What the task requires ▸
Every line between the one containing "Given: Undo the last change" and the last line of the data, both included, is to be set down exactly, and pictures are to be omitted.

Records shown ▸
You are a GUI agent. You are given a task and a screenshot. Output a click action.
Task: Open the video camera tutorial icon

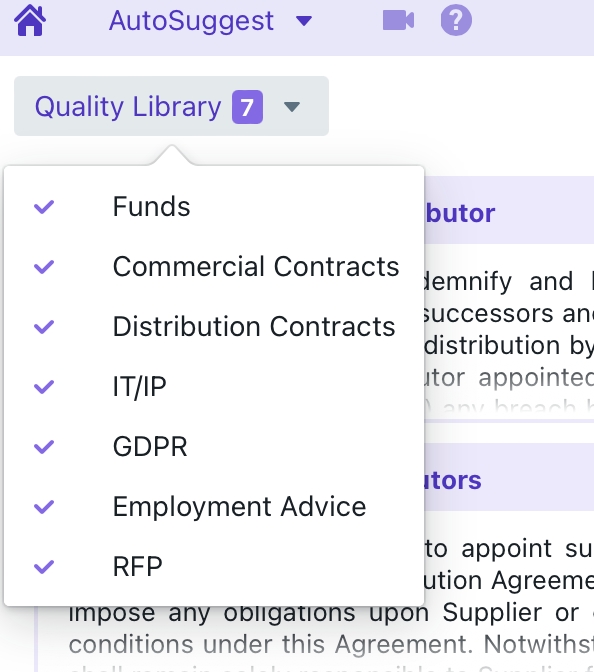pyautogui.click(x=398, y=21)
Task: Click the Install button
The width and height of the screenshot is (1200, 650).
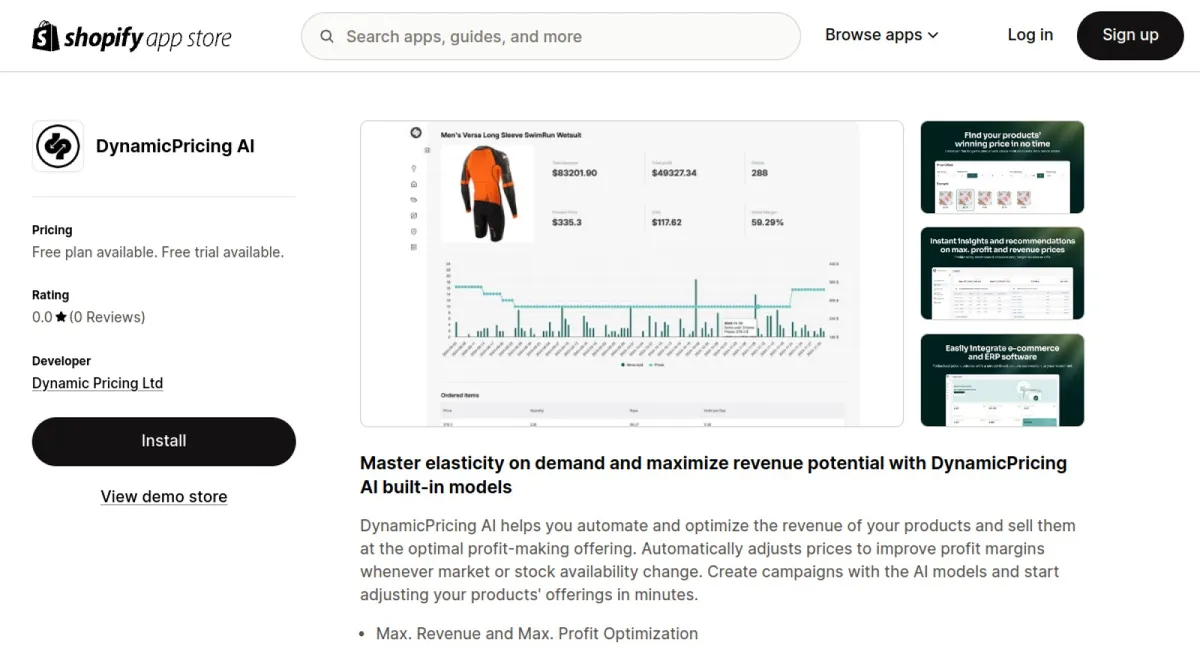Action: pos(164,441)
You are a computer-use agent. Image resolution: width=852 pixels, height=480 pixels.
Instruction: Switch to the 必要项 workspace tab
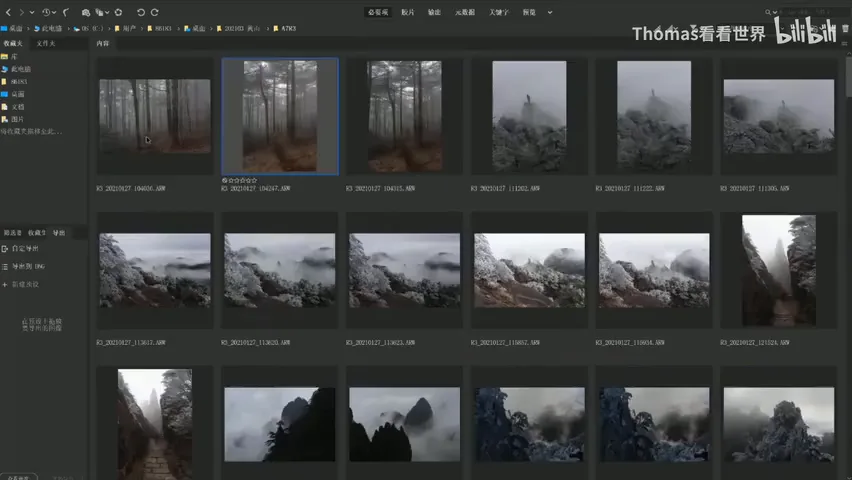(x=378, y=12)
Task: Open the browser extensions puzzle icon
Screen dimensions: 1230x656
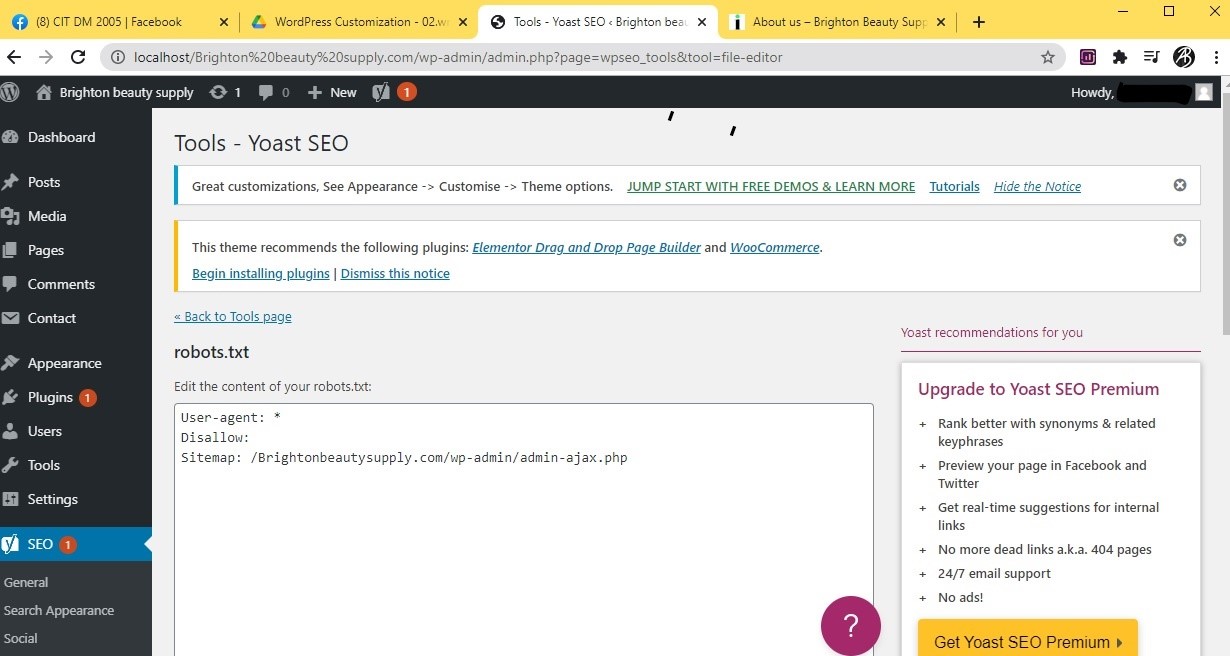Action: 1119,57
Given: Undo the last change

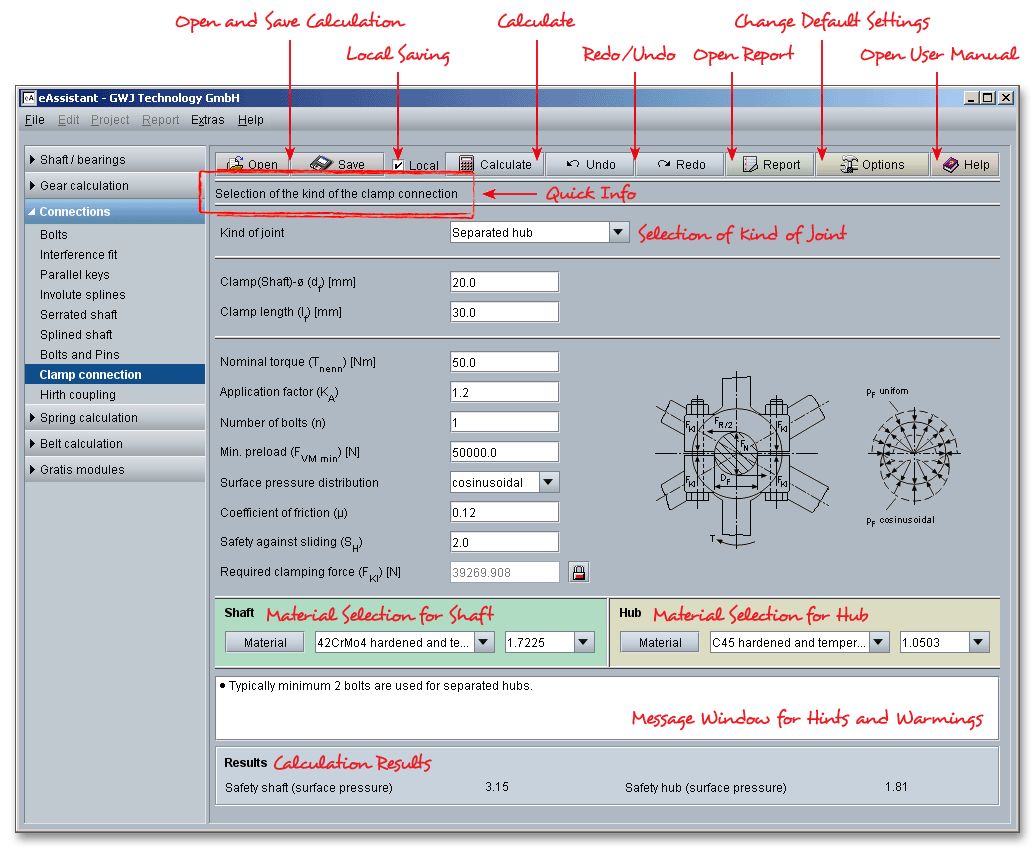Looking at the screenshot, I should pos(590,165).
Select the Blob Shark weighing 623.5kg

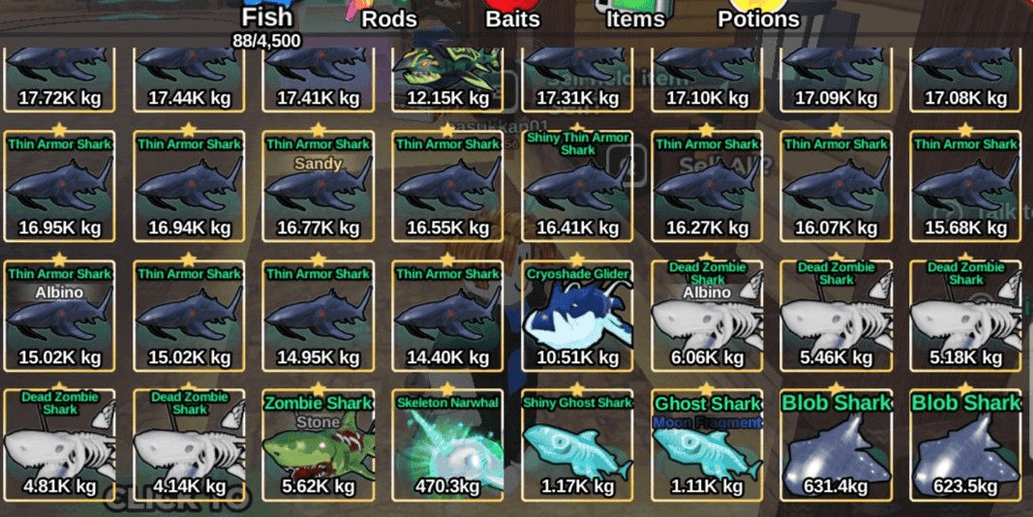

Written solution ▸
Given: Undo the last change

Looking at the screenshot, I should pos(590,165).
Select the Blob Shark weighing 623.5kg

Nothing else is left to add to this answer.